The method reveals the structure and function of many biological molecules, including vitamins, drugs, proteins and nucleic acids such as DNA. Using X-ray diffraction, one may determine the three-dimensional atomic structure in chemical compounds, materials and proteins.
X-Ray Crystallography uses the uniformity of light diffraction of crystals to determine the structure of a molecule or atom. Then they use an X-ray beam to “hit” the crystallized molecule. The electrons surrounding the molecule diffract as the X-rays hit them. This forms a pattern is called the X-ray diffraction pattern.
The 3-dimensional atomic structure is the basis for understanding for example material behavior or reaction mechanisms in enzymes. The combination of crystallography with other methods is the key to understand, improve and manipulate materials.
Three different powder X-ray diffractometers are available.
- A fixed-stage STOE diffractometer with a curved IP-detector and a Cu source can be used for fast phase-identification of powder samples.
- For more detailed and/or specialised studies a pair of Rigaku SmartLab diffractometers are available for powders as well as bulk samples. These very versatile and high-resolution diffractometers use high-intensity rotating anode X-ray sources (Cu and Co respectively).
- Specific sample environments are available allowing for a wide range of experiments to be performed including e.g. raster scanning and temperature studies in the range 12-1000 K.
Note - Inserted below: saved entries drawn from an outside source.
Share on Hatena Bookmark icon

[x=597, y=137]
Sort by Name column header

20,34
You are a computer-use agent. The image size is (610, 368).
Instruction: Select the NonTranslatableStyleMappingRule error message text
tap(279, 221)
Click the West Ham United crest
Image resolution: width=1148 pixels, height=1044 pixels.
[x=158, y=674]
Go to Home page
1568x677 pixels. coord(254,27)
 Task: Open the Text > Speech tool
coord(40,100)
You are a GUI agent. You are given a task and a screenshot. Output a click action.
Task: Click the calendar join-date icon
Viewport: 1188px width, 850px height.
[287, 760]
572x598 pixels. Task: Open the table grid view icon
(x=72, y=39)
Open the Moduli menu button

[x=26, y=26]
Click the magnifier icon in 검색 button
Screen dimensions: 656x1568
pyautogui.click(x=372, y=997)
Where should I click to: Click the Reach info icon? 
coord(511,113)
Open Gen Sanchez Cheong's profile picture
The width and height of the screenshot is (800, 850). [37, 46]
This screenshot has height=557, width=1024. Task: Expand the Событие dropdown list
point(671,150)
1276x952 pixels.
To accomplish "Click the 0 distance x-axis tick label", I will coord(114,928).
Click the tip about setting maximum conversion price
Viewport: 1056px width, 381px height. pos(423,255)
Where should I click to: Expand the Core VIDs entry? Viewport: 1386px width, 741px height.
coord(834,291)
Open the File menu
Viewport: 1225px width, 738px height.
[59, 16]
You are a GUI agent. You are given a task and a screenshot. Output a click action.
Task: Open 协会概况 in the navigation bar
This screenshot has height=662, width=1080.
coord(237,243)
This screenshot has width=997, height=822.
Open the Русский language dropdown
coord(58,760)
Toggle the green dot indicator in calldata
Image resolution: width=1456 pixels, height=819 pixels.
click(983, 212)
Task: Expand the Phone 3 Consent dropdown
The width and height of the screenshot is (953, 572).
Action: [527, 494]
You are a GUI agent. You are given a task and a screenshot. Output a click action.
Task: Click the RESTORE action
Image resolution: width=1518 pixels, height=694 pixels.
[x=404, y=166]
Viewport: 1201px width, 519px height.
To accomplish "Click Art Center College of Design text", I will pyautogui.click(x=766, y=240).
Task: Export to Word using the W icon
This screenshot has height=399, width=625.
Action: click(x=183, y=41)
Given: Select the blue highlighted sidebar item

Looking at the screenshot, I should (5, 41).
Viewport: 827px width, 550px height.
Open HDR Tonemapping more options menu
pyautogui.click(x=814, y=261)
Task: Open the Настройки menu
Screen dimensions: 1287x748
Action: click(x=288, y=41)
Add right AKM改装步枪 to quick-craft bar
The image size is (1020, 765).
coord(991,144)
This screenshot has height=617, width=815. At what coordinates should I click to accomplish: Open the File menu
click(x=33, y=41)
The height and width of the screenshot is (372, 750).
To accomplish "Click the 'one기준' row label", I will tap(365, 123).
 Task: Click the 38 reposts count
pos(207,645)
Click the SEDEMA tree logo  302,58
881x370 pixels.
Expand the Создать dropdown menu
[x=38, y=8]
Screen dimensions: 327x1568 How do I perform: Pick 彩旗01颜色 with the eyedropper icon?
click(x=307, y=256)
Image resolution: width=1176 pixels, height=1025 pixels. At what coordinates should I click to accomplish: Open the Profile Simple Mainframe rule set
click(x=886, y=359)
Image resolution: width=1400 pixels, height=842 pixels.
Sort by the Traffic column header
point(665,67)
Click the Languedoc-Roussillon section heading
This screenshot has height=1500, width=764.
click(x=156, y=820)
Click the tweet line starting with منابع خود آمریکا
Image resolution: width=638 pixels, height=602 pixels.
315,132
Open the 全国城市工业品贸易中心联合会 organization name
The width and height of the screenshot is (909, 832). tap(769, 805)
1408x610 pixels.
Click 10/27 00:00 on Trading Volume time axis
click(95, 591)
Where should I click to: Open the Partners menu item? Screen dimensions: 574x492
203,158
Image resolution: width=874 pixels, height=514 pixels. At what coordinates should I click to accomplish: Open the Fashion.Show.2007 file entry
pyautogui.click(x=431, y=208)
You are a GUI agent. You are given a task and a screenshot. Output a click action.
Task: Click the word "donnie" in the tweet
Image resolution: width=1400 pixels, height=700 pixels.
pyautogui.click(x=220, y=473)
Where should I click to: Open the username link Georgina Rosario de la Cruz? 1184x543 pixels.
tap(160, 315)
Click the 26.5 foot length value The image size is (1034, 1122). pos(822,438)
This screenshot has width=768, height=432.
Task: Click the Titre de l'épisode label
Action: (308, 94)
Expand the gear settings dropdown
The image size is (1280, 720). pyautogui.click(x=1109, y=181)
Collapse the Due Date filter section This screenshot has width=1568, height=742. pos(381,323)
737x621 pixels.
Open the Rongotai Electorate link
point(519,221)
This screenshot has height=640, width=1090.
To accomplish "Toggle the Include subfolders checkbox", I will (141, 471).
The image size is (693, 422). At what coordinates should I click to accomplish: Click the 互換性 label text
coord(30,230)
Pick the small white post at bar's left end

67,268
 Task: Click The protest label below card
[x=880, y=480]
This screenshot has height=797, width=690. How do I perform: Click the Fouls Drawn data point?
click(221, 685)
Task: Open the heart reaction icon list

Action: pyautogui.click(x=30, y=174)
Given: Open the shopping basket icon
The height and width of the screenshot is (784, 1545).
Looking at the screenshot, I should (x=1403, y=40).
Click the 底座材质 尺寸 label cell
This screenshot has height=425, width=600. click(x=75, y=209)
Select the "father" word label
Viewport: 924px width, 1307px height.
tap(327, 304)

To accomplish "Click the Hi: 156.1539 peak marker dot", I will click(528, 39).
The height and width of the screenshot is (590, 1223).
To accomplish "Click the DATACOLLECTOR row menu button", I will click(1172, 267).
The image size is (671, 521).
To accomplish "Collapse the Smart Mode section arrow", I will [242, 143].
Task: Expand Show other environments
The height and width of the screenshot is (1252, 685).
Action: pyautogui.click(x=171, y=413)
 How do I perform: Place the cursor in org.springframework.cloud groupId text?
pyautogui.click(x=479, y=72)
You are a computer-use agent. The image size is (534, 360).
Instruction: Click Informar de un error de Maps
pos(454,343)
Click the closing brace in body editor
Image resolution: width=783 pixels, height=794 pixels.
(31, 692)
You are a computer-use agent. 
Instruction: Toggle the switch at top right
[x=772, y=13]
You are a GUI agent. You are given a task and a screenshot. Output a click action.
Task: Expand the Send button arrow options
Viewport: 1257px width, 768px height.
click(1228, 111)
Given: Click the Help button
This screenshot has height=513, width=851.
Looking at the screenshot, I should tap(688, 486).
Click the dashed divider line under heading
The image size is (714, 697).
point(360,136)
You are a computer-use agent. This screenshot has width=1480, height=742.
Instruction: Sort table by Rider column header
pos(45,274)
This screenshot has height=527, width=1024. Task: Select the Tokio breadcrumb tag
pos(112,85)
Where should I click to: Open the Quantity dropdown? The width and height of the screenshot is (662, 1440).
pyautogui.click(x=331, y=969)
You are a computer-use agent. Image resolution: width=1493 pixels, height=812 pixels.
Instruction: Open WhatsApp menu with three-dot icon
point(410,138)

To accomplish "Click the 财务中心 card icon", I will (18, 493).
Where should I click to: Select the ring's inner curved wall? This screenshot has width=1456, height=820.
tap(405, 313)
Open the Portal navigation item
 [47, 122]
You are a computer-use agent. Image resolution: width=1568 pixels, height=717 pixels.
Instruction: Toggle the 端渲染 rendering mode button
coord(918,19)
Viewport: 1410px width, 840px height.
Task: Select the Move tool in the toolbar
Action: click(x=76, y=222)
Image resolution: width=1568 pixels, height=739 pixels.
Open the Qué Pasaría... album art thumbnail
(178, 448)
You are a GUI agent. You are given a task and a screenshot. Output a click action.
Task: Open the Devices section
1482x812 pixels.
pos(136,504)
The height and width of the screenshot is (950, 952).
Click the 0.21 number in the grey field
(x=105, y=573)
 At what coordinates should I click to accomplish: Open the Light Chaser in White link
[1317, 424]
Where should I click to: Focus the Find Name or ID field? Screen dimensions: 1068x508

A number of single crystal diffractometers are also available including an Oxford Diffraction Supernova instrument equipped with a four-circle kappa goniometer, an Atlas charge-coupled device detector, a Mo microfocus X-ray source, and an Oxford Cryosystems Cryostream device enabling temperatures in the range 100-450 K. Furthermore, Cu and Ag silver X-ray sources are available and the setups can fit diamond anvil cells for high-pressure experiments.
Total scattering experiments are carried out at synchrotron facilities around the world. Total scattering and pair distribution function (PDF) analysis enable studies of defects and deviations from the average crystal structure, containing both crystalline and amorphous phases.